Très peu de pays ont un potentiel aussi  énorme  que l’Iran : une civilisation quadrimillénaire,  une présence majeure dans tous les domaines de l’art et de la science ; un pays magnifique, par ses paysages  et ses monuments : qui n’a jamais vagabondé  dans les rues, les caravansérails   et les mosquées d’Ispahan ne sait pas ce qu’est la beauté  mystique ;  une population considérable  ( 70 millions) et  en forte croissance ; un niveau d’éducation très exceptionnel ; des réserves énormes d’énergie (quatrième producteur mondial de  pétrole brut,  138 milliards    de barils de  réserves de pétrole), les deuxièmes réserves mondiales de gaz ( soit  28.000 milliards de m3) et  les plus grandes mines d’uranium au Proche-Orient  représentant l’équivalent de 43 milliards de barils de pétrole ;  très peu de dette ( à peine 20% du PIB) et  des réserves de change considérables (40 milliards de dollars) ;  enfin,  une position géographique unique, entre la Turquie et l’Asie Centrale, entre la Russie et le monde indien, auquel l’Iran apportera un jour le gaz dont ce sous continent aura besoin.

Et  pourtant, malgré ces formidables atouts, le pays est en ruine : Plus de 20% des Iraniens et plus de 40% des Iraniennes sont  au  chômage ;  80% des  chômeurs sont des jeunes ; une société   ruinée par l’inflation (plus de 30%), qui  ne survit que par le pétrole (qui représente plus des deux tiers de ses recettes budgétaires et de ses exportations),  qui doit importer 40% de son essence, faute   de raffineries,  et   qui pourrait ne plus avoir de pétrole à exporter avant 2020.

Face à ces difficultés, cette société, aujourd’hui dominée par les religieux, les ruraux et les vieux,  a choisi, comme d’autres avant elle,  la fuite en avant, préparant ce que ces dirigeants nomment, en toute clarté,   « un monde sans Israël et sans  les États-Unis », rayant le premier de la carte par l’arme nucléaire et le second en refusant d’utiliser le dollar comme monnaie de paiement du pétrole.

Face à ce cauchemar, il  est normal que cette magnifique jeunesse iranienne se révolte. Qui va l’aider ? Personne,  probablement.   Jamais, même avant la Seconde guerre mondiale, personne n’a tenté d’empêcher les tyrans  de passer à l’acte. Et depuis lors,   l’Occident, chantre de la liberté, n’est jamais intervenu pour libérer un peuple : ni en Pologne, ni en Hongrie, ni en Tchécoslovaquie, ni au Chili. Nulle part. Et si le bloc soviétique s’est effondré, en 1989,  l’Occident n’y est pour rien. De même, personne ne croit plus que c’est pour libérer les Irakiens que GW Bush s’est attaqué à Saddam Hussein.

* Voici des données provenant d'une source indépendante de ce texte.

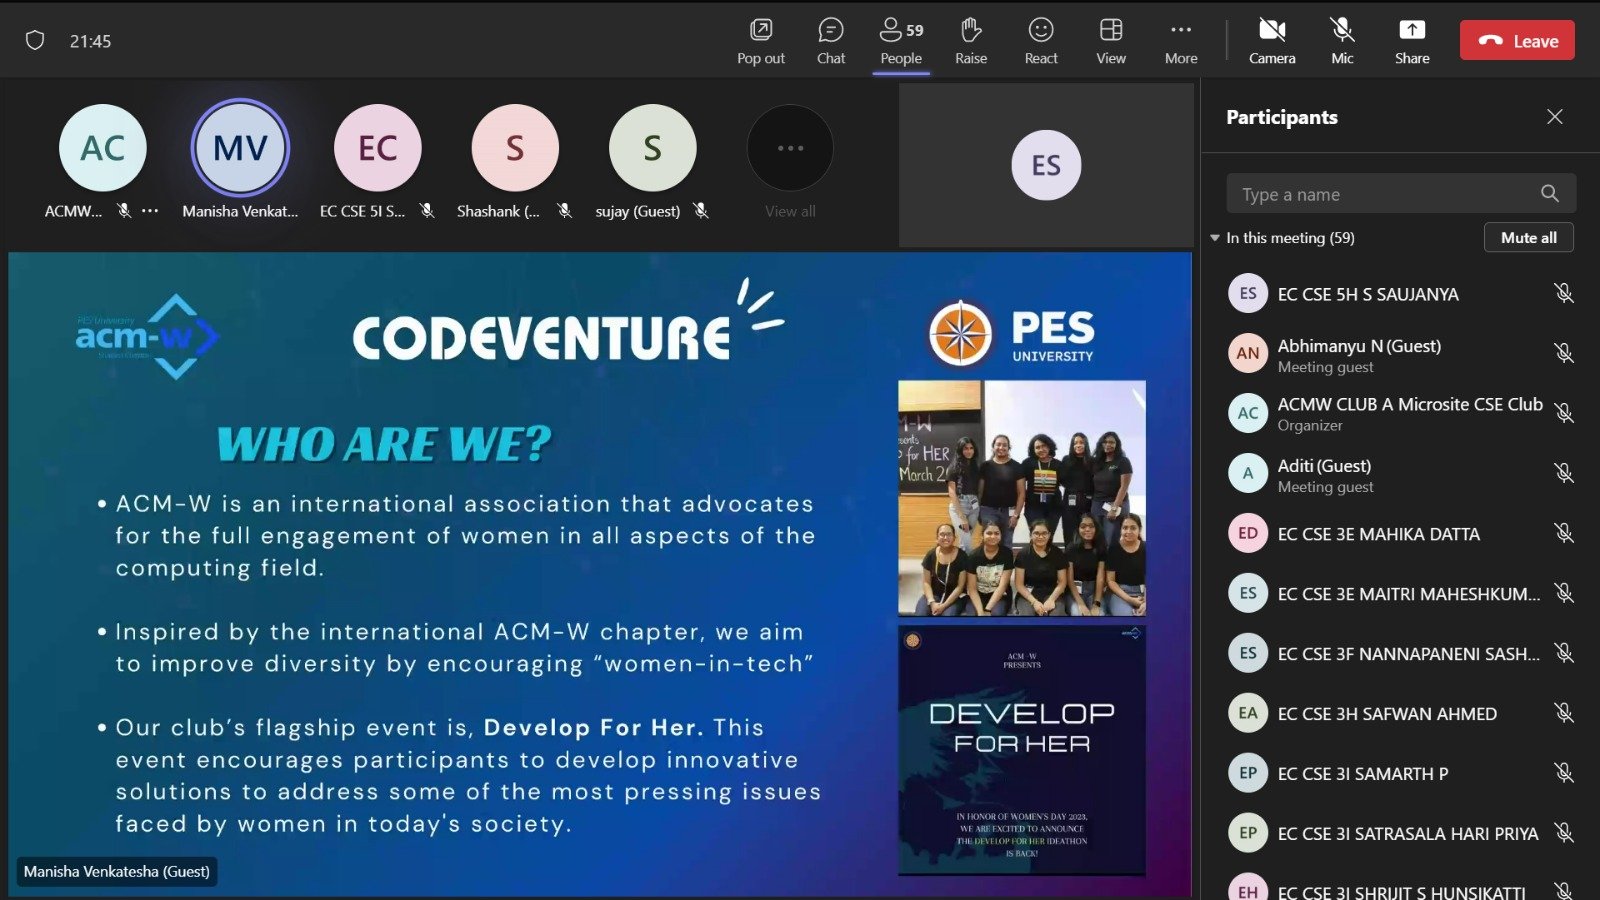Close the Participants panel
1600x900 pixels.
point(1555,117)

Si rien n’est fait pour  aider les révoltés de Téhéran à    renverser le Guide et mettre en place une nouvelle autorité, séparant le religieux et le politique, dans l’intérêt même du religieux, le pays s’enfoncera dans la dictature, les réformistes sombreront dans l’amertume, et se retourneront contre l’Occident.   Or, nous avons besoin de l’Iran : il est la clé de la croissance mondiale, le point de passage obligé  entre la dynamique de l’Asie, l’énergie du Moyen Orient, et les technologies de l’Europe.

Que peut-on faire ? L’ouverture, comme au Chili ? Le boycott, comme à Cuba ? La guerre, comme en Irak ? Les trois, sans doute, mais dans un ordre précis, aussi clairement annoncé aux dirigeants iraniens qu’eux-mêmes affichent leurs objectifs de destruction.  D’abord, tout faire pour   fournir à la jeunesse d’Iran  les moyens de voyager à l’étranger, de recevoir des informations et   de résister, en respectant l’autonomie de leur combat. Simultanément, priver les  dictateurs des ressources nécessaires à leur oppression : un véritable boycott diplomatique, économique et  politique. Enfin, si et si seulement les tyrans parviennent à leurs fins et approchent de la possession d’une arme dont il est clair qu’ils l’utiliseront,  en finir avec leur dictature, avant qu’elle n’en finisse avec nos civilisations.